THE REQUEST:
Which lines of the listing below contain the string "Task"? Pull out each of them in full, treating uppercase and lowercase letters as different.

▶

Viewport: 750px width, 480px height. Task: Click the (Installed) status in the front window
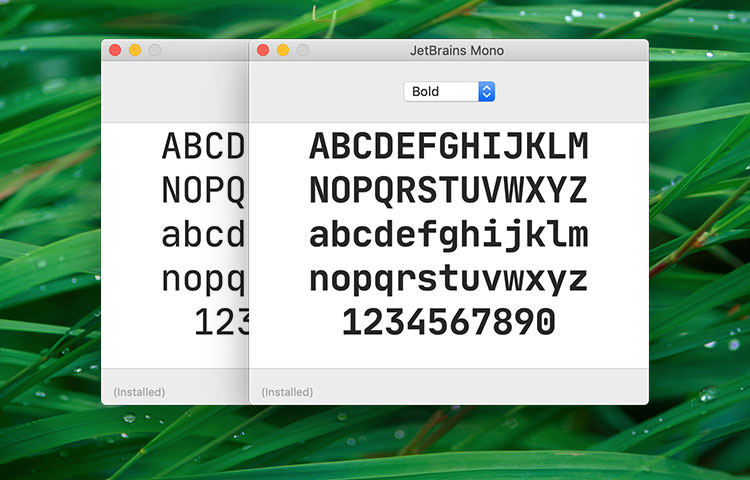[287, 392]
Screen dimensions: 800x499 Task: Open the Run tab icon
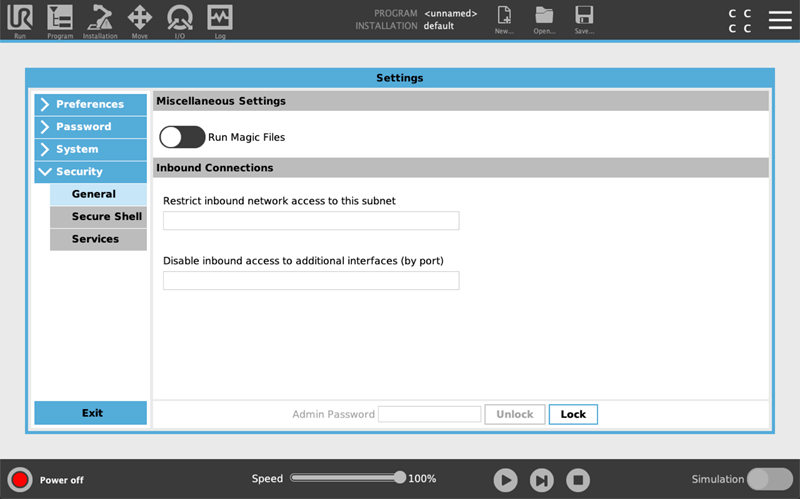20,18

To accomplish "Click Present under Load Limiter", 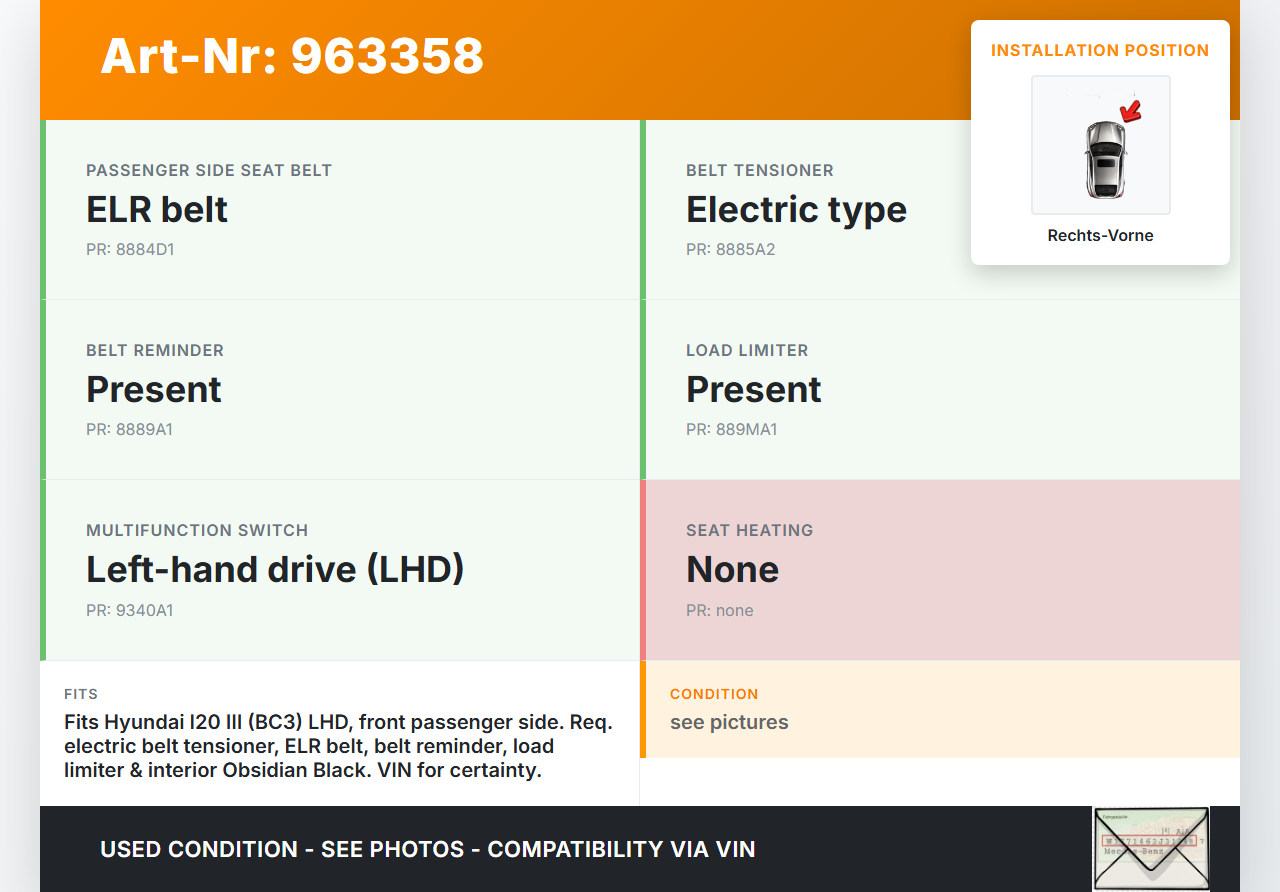I will coord(754,389).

◀

FINISHED EXERCISE:
Viewport: 750px width, 480px height. Task: Click the (Installed) status in the front window
Screen dimensions: 800x499 Task: Open the Run tab icon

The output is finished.